Researcher Intro Series: Max

Hi, this is Mengxiong Li. It’s my great honor to work with Yoshie and other team mates. My major job in this lab is to clean the data set and build the Recommendation System. The data set available for us is very messy, and there are also a lot of empty or useless records in the data set. Therefore, cleaning the data set is a very time-consuming process. During the data cleaning, our team use some predictive model to fill in the missing records. For the Recommendation System, it is one of the major projects in our team. We hope that by using this recommendation system, we can recommend some courses for the individuals who input some information to our system. Since the available data set is very limited, right now we only build a draft Recommendation System. However, there are lots of room for this system to be improved.

Data analytics is one of the hottest topic in the industry. As a statistics student, data analytics is always the field that I am very interested in. I believe that with the development of Machine Learning, Deep Learning and other advanced statistical techniques, the function of data analytics will be even broader.

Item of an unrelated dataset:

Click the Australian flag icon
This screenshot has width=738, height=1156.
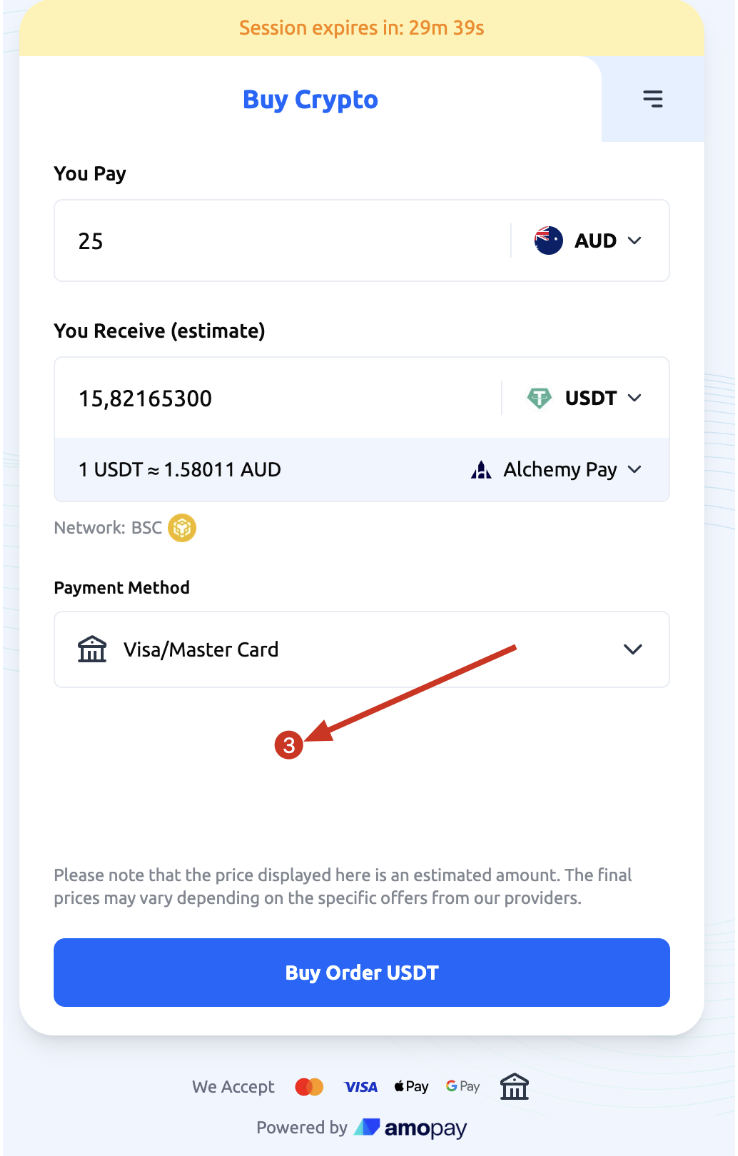[x=548, y=240]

While the data analytics is very interesting, I also face many challenges when dealing with the data analytics. One of the biggest challenges is the limitation of the data set. Even though we have many great ideas or statistical algorithms, we are always limited by the availability of the data set. What’s more, since we are facing the raw data set, it takes a lot of time to clean the data set.

Overall speaking, it is a great experience to work with Yoshie and her amazing team.

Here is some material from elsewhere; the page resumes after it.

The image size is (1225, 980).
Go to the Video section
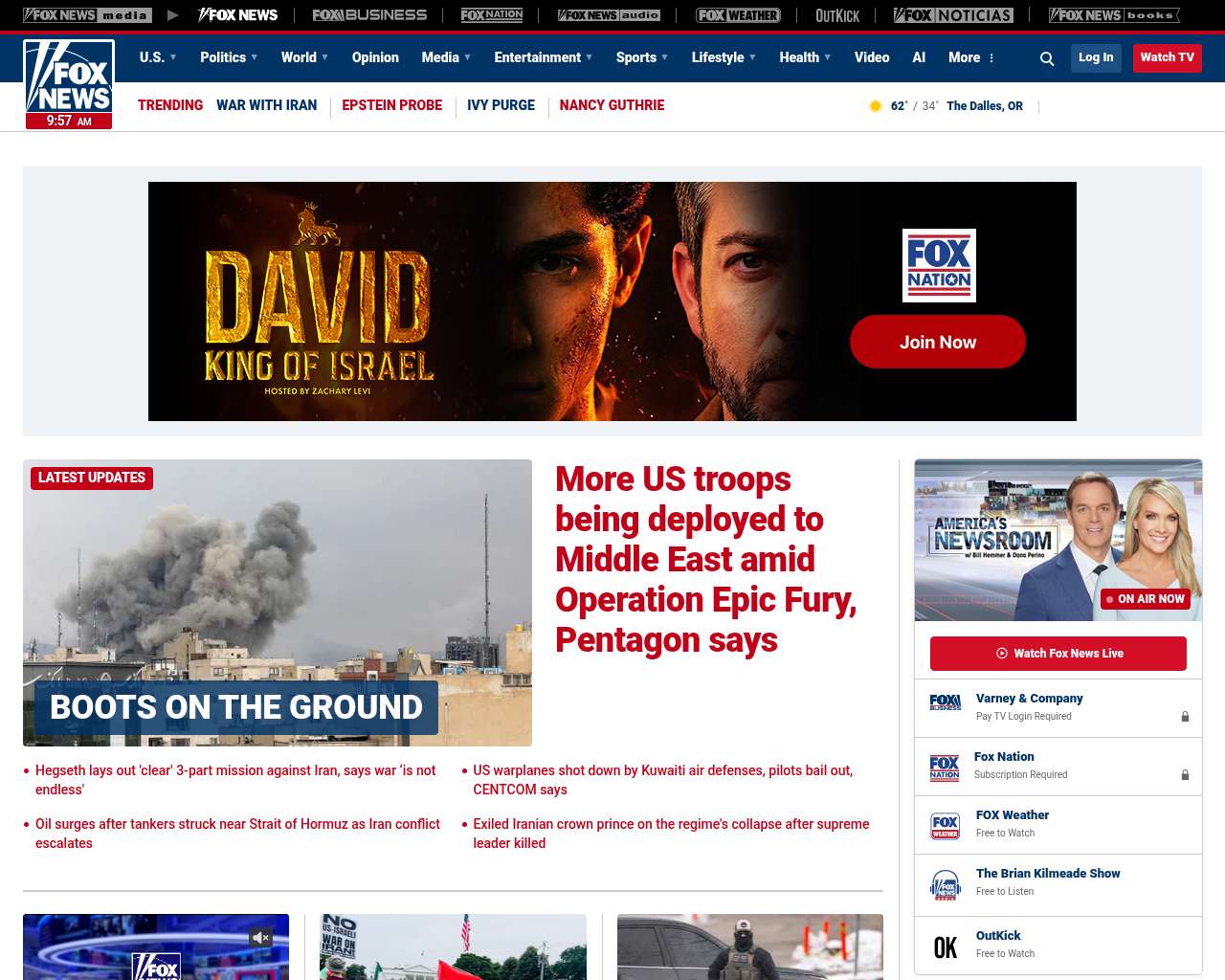tap(872, 57)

Researcher Intro Series: Kapil

As a Graduate Research Assistant here at the ExecEd’s Data Science team, I’ve been working on building the predictive model and recommendation system to improve conversions from inquiries to enrollments. I also manage the blog and social media posts for RoL Lab at ExecEd. This is a great place to learn and experience hands-on implementation of advanced statistical methods using real world data.

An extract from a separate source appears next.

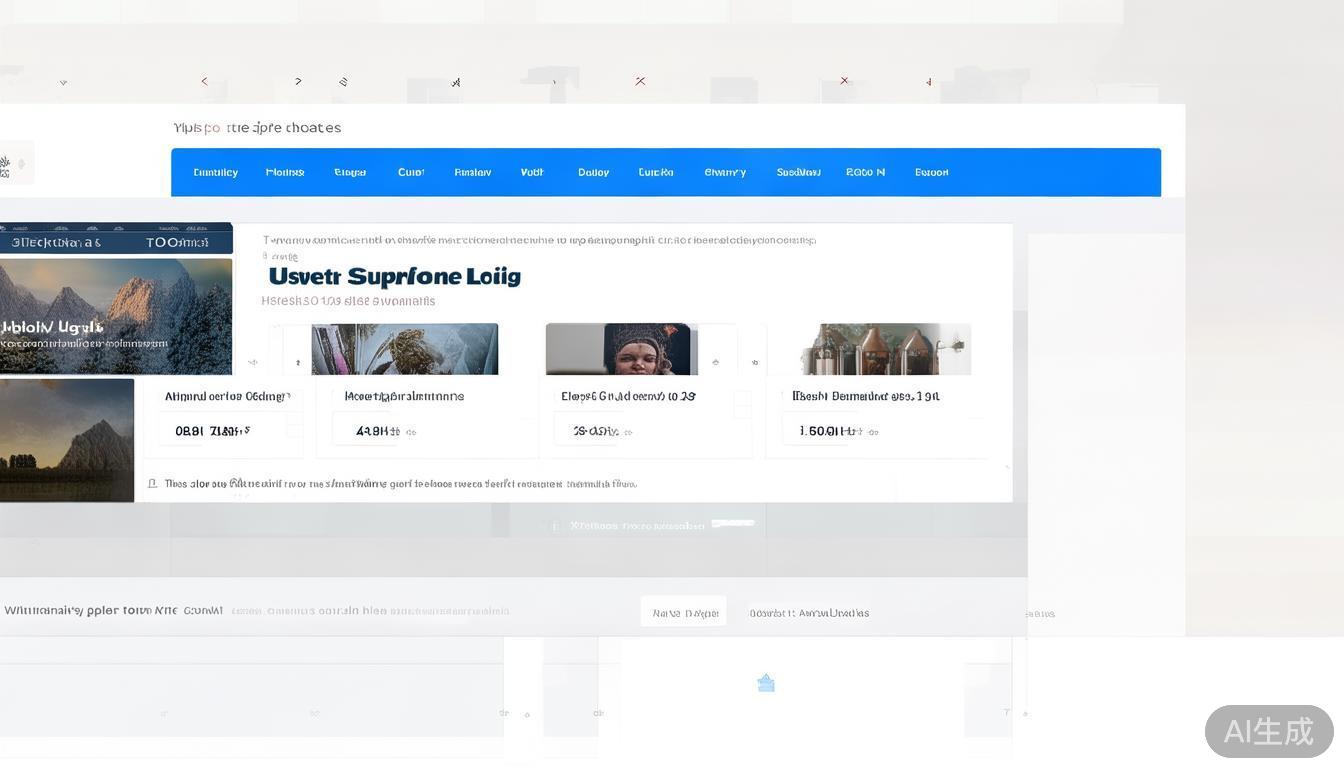1344x768 pixels.
Task: Click the 4A.9H value field in second card
Action: click(x=378, y=432)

I am passionate about building products and processes that continuously leverage the power of data to better themselves. Most tech product development today is focused on user experience & optimizing the use of software architecture while completely overlooking the insights that could be generated from user data. I want to build products that generate and act upon these insights leading to potential avenues of revenue growth or increased user satisfaction.

The biggest challenge that I face in data analytics is figuring out the quality of data and identifying the key parameters that need to be included in the model. Especially, when you have data pouring in from various sources, it is important to make sure that certain parameters do not get over-represented. Often times, a good understanding of the business/operations process that generates the data set helps in tackling this problem.